Sapphire Rapids is built on Intel 7 process technology and features Intel’s new Performance-core microarchitecture (see softei news 23 August), which is designed for speed and pushes the limits of low latency and single-threaded application performance. Sapphire Rapids delivers the industry’s broadest range of data centre-relevant accelerators, including new instruction set architecture and integrated IP to increase performance across a broad range of customer workloads and usages.
The processor integrates acceleration engines including the Intel Accelerator Interfacing Architecture (AIA). This supports efficient dispatch, synchronisation and signalling to accelerators and devices. There is also the Intel Advanced Matrix Extensions (AMX) which is a workload acceleration engine which delivers massive acceleration to the tensor processing at the heart of deep learning algorithms.
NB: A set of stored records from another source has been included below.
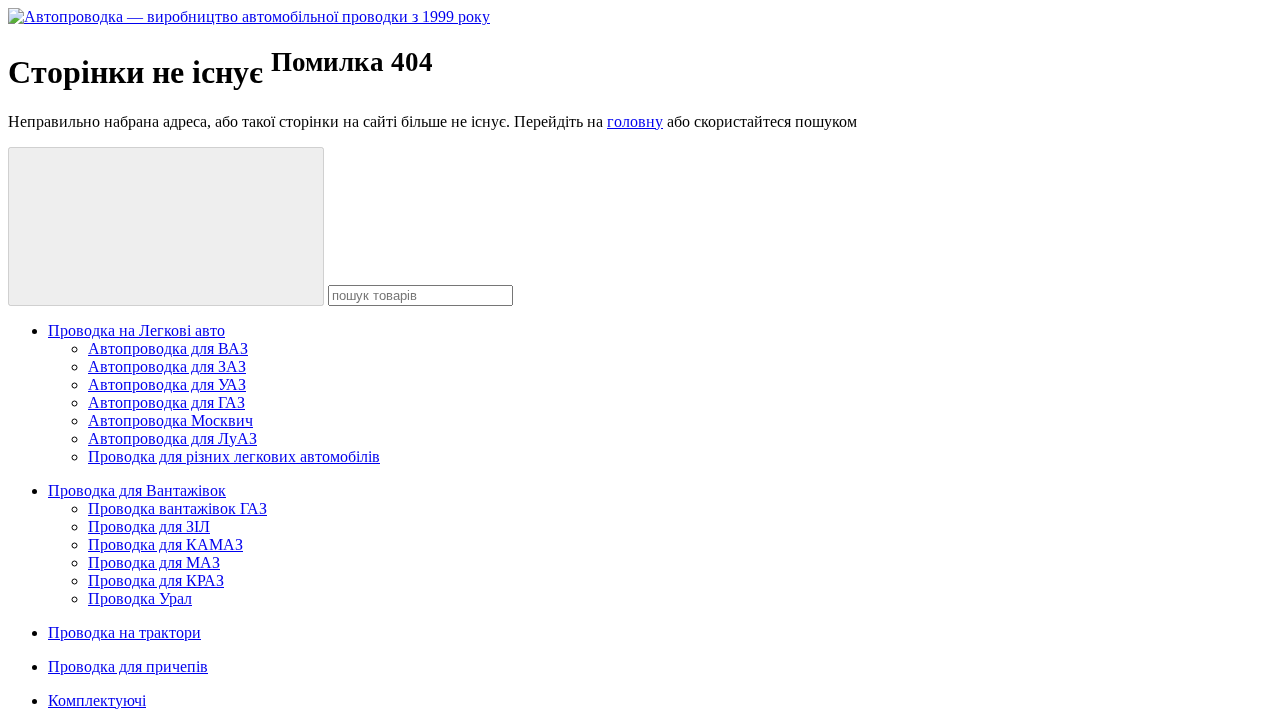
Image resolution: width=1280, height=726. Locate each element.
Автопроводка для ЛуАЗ (172, 438)
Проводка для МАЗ (154, 562)
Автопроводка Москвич (170, 420)
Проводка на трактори (124, 632)
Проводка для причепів (128, 666)
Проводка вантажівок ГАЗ (177, 508)
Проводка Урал (140, 598)
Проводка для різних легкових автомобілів (234, 456)
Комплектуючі (97, 700)
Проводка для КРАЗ (156, 580)
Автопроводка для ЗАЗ (167, 366)
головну (635, 121)
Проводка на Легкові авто (136, 330)
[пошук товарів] (166, 226)
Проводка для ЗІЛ (149, 526)
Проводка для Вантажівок (137, 490)
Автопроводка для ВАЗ (168, 348)
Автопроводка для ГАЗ (166, 402)
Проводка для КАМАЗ (165, 544)
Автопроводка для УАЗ (167, 384)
It can provide an increase in computing capabilities with 2K INT8 and 1K BFP16 operations per cycle, said Intel.
Tests using early Sapphire Rapids silicon and optimised internal matrix-multiply micro benchmarks run over seven times faster using Intel AMX instruction set extensions compared to a version of the same micro benchmark using Intel AVX-512 VNNI instructions. This is significant for performance gains across AI workloads for both training and inference.
The Intel Data Streaming Accelerator (DSA) is designed to offload the most common data movement tasks to alleviate overhead and improve processing these overhead tasks to deliver increased overall workload performance. It can move data among CPU, memory and caches, as well as all attached memory, storage and network devices
The processor is built to drive industry technology transitions with advanced memory and next generation I/O, including PCIe 5.0, CXL 1.1, DDR5 and HBM technologies. An Infrastructure Processing Unit (IPU) is a programmable networking device designed to enable cloud and communication service providers to reduce overhead and free up performance for CPUs. Intel’s IPU-based architecture separates infrastructure functions and tenant workload which allows tenants to take full control of the CPU. The cloud operator can offload infrastructure tasks to the IPU to maximise the CPU. IPUs can manage storage traffic, which reduces latency while efficiently using storage capacity via a diskless server architecture. IPU allows users to use resources with a secure, programmable and stable solution that enables them to balance processing and storage.
Mount Evans is Intel’s first ASIC IPU. It integrates learnings from multiple generations of FPGA SmartNICs. It offers high performance network and storage virtualisation offload while maintaining a high degree of control. It provides a programmable packet processing engine for firewalls and virtual routing. There is also a hardware accelerated NVMe storage interface scaled up from Intel Optane technology to emulate NVMe devices. Intel Quick Assist technology deploys advanced crypto and compression acceleration.